Privacy and the Library
Those who staff libraries generally know about the need (and how to take measures) to protect their patrons’ privacy; the ALA code of ethics and associated documents provided by ALA provide excellent clarity on this issue. The patrons who frequent our libraries, however, are generally not aware of how to protect their own privacy in a culture of information overload. Thus, as information professionals, it becomes our responsibility to convey the importance of this issue, and address it in our programming and instruction. Toward this end, the ALA has developed the ongoing program and resources of Choose Privacy Week.
If you haven’t already, I encourage you to spend some of your precious time examining the pages of the Choose Privacy Week website at www.privacyrevolution.org; these pages describe the relationship of privacy to intellectual freedom and the issues of patron privacy far more eloquently and concisely than I could for you here. After all, providing resources is what we do, and we are so fortunate to be able to count on our professional organization to produce and promote the kinds of resources that are so complete and significant in their ability to help us frame our interactions with our patrons.

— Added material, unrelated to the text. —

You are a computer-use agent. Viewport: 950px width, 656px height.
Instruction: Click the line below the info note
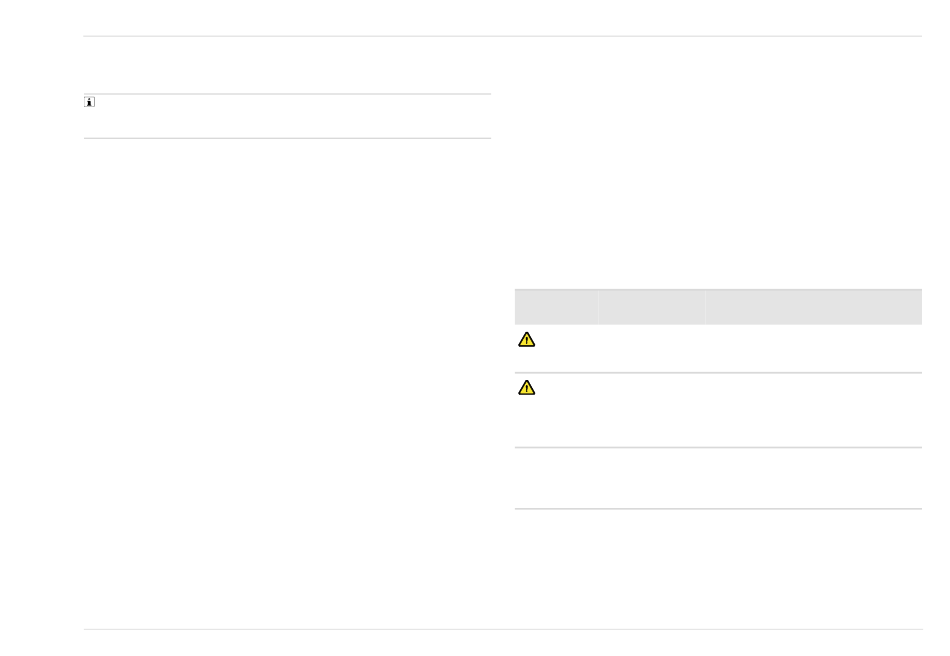coord(287,138)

Another go-to resource that I have found significant in helping me frame this issue in my own mind is the New York Times; there have been a number of articles recently that illustrate the ways that online resources can be both our salvation and our undoing. Two articles that serve as interesting companion pieces to one another, and which appeared within days of each other at the beginning of this year, are Bill Keller’s “Dealing With Assange and the WikiLeaks Secrets,” published in the New York Times Magazine on January 26, and Scott Shane’s “Spotlight Again Falls on Web Tools and Change” from the January 29 “Week in Review”.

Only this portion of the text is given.